Lesenswert und anstrengend zugleich. Auch ich bin ein alter Sack,
der in die Welt so recht nicht hinein passt. Starker Text - eine
Einladung in die schöne und neue Erlebniswelt, wo ALLES
konsumiert, nichts aber riskiert und erlebt wird.
HG Olaf

19. Jan 2021

Lieber Olaf,

vielen Dank. Dein heutiger Aufruf, fleißig
Gedichte zu lesen, hat mir gut gefallen.
Sehr nett gereimt. Hab auch dafür Dank.

LG Gherkin

19. Jan 2021

Frau Krause HASST Venedig - schwer!
Ja - wenn das Wasser BIER da wär ...)

LG Axel

20. Jan 2021

Ich sagte es schon andernorts: Deine Phantasie ist geradezu ausufernd!

20. Jan 2021

Ich trete gern über meine Ufer.
Du ahnst ja nicht, was sich in
meinem Schädel abspielt.
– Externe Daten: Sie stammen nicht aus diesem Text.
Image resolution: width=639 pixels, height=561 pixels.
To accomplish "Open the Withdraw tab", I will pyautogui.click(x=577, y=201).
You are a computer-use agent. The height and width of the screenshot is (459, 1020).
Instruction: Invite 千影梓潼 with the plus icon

Für
Außenstehende muss das ein
Panoptikum des grenzenlosen
Wahnsinns sein. Gut nur, dass
ich keinem Zutritt gestatte. Ich
grüße Dich herzlich,

Gherkin (Das Absurde reizt dich,
gib´s nur zu!)

20. Jan 2021

Etwa nach dem Motto:"Du willst es doch auch ...!" (suggestiv geraunt)?
Nur in Maßen, nicht in Massen, Gherkin, die Dosis macht's.
Ich befürchte, ich erahne die Ausmaße deines inneren Panoptikums.
Du könntest vielleicht Freude am Studium folgenden Textes haben:
https://beatasievi-salon.com/2018/03/28/gespraech-mit-dem-stein-oder-die-erfahrung-der-ohnmacht-in-beziehungen/

07. Feb 2021

Liebe noé,

wie richtig Du doch gelegen hast: In der Tat sind die
Gespräche mit dem Stein sehr ungewöhnlich, die
haben mich nicht nur zum Nachdenken gebracht,
sondern auch begeistert. Vielen Dank für diesen
Hinweis.

Große und leere Säle – sagt der Stein – aber ohne Raum...

Grüße Dich herzlich.

Gherkin

24. Jan 2021

Doch eines ist wohl sonnenklar,
dass Liebe stets nur wunderbar,
da zählen nicht die Jahre dann
und auch egal wie es begann.

Man könnt' vorab schon wer mit wem -
denn selbst auch dies wär angenehm,
wenn beide Freude an der Lust,
anstelle altagsgrauem Frust!

Ich gebe Dir auch dabei recht,
solch Liebe wär gar nichtmal schlecht,
unverbindlich und stets formell
entsprechend dem Zeremoniell,

dies wäre auszuwähl'n zuvor,
dass man nur nicht die Lust verlor,
denn wenn die erst einmal abhanden,
dann wieder andere einfanden...

Noch einfacher beim Cybersex,
klappt es mal nicht, s'wär verhext,
selbst virtuell clean von der Stange,
wär man direkt, würd keinem bange.

Doch sollt ein bisschen auch Gefühl
'ne Rolle spielen, aus Kalkül,
dies wäre vorher zu bedenken,
wenn zwei sich innig Wortwahl schenken!

In diesem Sinne lieber Gerd, mit augenzwinkernd scharfen Grüßen in Deinen Abend hinein...
Uschi

07. Feb 2021

Liebe Uschi,

willst Du diesen "Kommentar" in Reimform
nicht vielleicht auch als Beitrag posten?
Ich fand ihn wundervoll. Und danke sehr
herzlich für diese umfangreiche Anmerkung,
die mir ausnehmend gut gefallen hat. Mit
den besten Grüßen,

Gherkin

07. Feb 2021

Lieber Gerd,

danke für die Anregung doch fehlt ein bisschen der Zusammenhang vielleicht... beim nichtkundigen Leser ;-))
Du bringst mich jedoch auf eine ganz andere Idee - wie wäre es ein 'Gemeinschaftswerk' zu erstellen...?
An mir sollte es nicht liegen!

Mit herzlich lieben Grüßen in Deinen Sonntagnachmittag,

Uschi

10. Feb 2021

Liebe Uschi,

ja, sehr gern. Gib ein Thema vor und wir zwei versuchen
uns dann dran. Du bist bei der Lyrik im Vorteil. Ich wäre
also angetan von einer Prosa-Idee. Die soll von Dir, nur
von Dir kommen. Ähnliches hatte ich schon mal mit 2
Herren, da schrieb ich noch auf e-stories. Es kam drei
Mal zu einem "Dreier". Sehr erbaulich und erfrischend.